▶ _WHAT TO PRODUCE_
Recast the listing below as a Markdown table with the columns Row and Entry, starting at the line containing "This screenshot has height=461, width=778." and ending at the last line of the listing. Skip blank lines and leave the pictures out.

----

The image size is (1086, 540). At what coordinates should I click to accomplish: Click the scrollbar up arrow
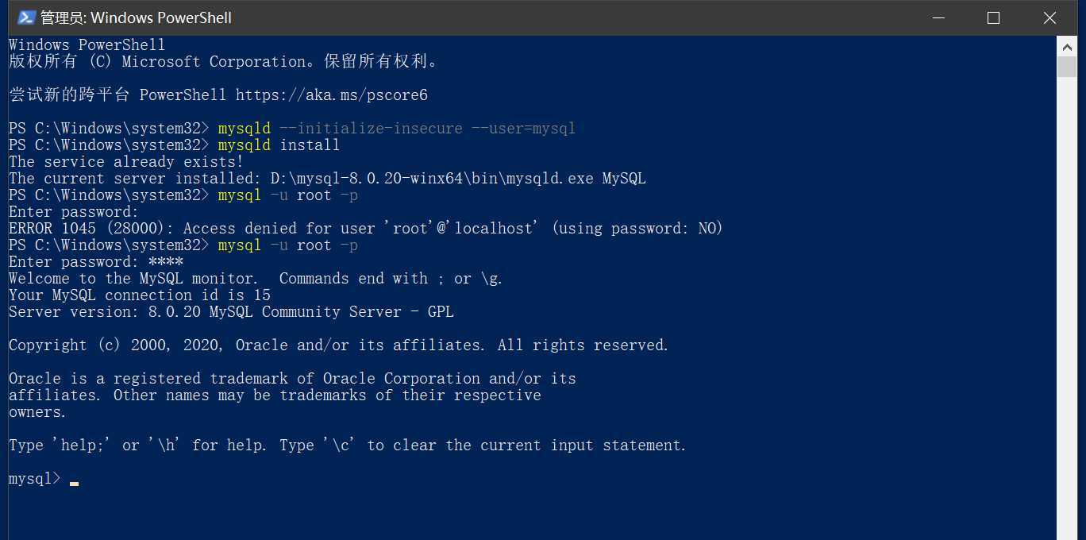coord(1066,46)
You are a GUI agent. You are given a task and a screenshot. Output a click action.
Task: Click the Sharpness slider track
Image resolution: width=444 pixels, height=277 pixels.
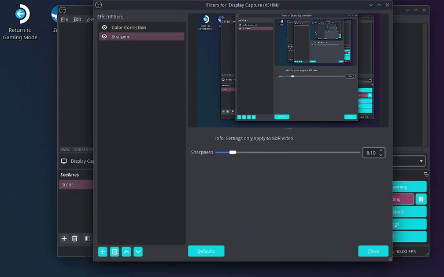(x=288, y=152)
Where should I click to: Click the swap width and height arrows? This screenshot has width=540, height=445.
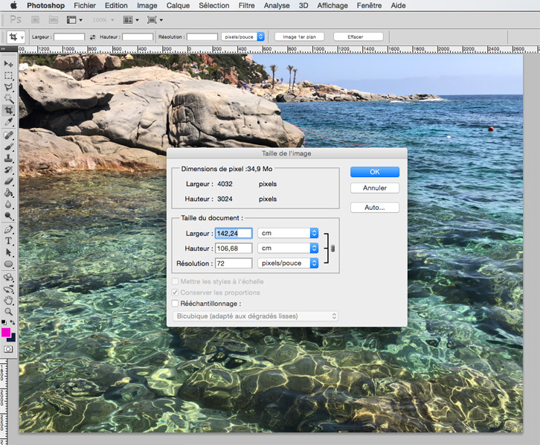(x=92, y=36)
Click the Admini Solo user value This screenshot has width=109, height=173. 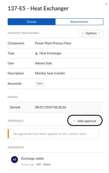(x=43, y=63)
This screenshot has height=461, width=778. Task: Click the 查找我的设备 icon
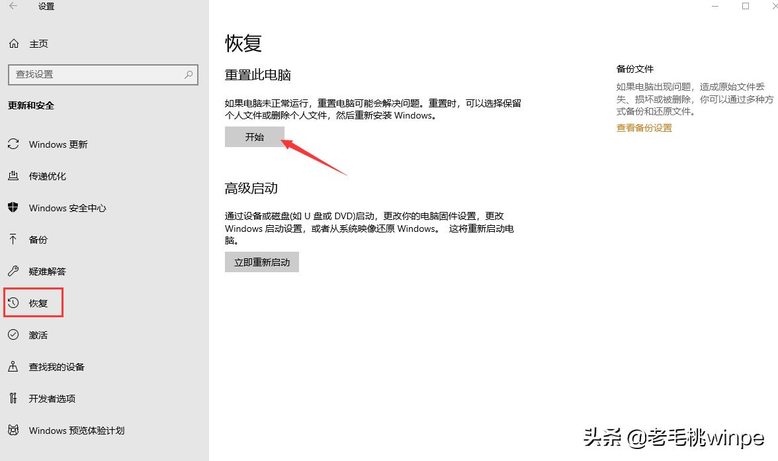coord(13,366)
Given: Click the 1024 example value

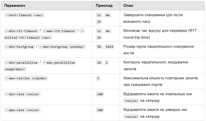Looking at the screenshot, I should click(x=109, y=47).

----

▶ _ANSWER FOR THIS EXERCISE_
| Row | Entry |
|---|---|
| 1 | This screenshot has height=461, width=778. Task: Click the 查找我的设备 icon |
| 2 | coord(13,366) |
| 3 | Given: Click the 1024 example value |
| 4 | Looking at the screenshot, I should click(x=109, y=47). |